Task goal: Copy the listing verbatim, starting at its first line and continuing up to and including the line with "tap(218, 198)".

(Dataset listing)
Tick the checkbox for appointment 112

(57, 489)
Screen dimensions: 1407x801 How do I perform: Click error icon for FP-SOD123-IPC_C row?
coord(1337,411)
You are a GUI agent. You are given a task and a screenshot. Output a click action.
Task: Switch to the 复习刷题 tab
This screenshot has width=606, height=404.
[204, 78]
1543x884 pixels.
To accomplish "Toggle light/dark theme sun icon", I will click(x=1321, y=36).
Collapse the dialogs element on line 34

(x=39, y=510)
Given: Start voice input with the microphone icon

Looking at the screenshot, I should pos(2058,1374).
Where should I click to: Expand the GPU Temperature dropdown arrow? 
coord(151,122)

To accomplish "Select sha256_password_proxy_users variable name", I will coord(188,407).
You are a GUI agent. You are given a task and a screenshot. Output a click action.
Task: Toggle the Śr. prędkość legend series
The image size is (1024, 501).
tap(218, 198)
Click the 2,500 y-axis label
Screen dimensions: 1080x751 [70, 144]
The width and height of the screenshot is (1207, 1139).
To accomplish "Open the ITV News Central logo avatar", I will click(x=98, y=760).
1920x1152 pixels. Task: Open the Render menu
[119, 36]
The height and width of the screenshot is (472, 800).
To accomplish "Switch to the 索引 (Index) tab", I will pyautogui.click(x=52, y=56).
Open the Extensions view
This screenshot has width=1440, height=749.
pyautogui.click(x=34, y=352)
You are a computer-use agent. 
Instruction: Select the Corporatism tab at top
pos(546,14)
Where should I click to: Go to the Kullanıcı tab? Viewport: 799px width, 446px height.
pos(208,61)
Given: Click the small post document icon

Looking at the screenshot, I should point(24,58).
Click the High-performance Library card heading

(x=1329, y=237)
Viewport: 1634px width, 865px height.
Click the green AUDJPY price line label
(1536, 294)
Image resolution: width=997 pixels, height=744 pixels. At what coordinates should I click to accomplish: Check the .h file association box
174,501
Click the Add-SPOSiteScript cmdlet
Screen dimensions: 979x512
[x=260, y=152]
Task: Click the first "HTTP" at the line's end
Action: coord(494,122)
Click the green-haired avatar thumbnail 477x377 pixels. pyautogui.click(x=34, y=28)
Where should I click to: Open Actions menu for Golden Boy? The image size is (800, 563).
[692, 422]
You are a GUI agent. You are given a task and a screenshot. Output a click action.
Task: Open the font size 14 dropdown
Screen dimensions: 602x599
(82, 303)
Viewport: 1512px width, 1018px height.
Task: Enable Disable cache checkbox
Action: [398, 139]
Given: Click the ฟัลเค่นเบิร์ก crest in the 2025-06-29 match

Full answer:
Tick the checkbox for appointment 112

(57, 489)
Screen dimensions: 1407x801 How do I perform: Click error icon for FP-SOD123-IPC_C row?
coord(1337,411)
You are a GUI agent. You are given a task and a screenshot. Output a click action.
Task: Switch to the 复习刷题 tab
This screenshot has width=606, height=404.
[204, 78]
1543x884 pixels.
To accomplish "Toggle light/dark theme sun icon", I will click(x=1321, y=36).
Collapse the dialogs element on line 34

(x=39, y=510)
Given: Start voice input with the microphone icon

Looking at the screenshot, I should pos(2058,1374).
Where should I click to: Expand the GPU Temperature dropdown arrow? 
coord(151,122)

To accomplish "Select sha256_password_proxy_users variable name", I will coord(188,407).
You are a GUI agent. You are given a task and a screenshot. Output a click action.
Task: Toggle the Śr. prędkość legend series
The image size is (1024, 501).
tap(218, 198)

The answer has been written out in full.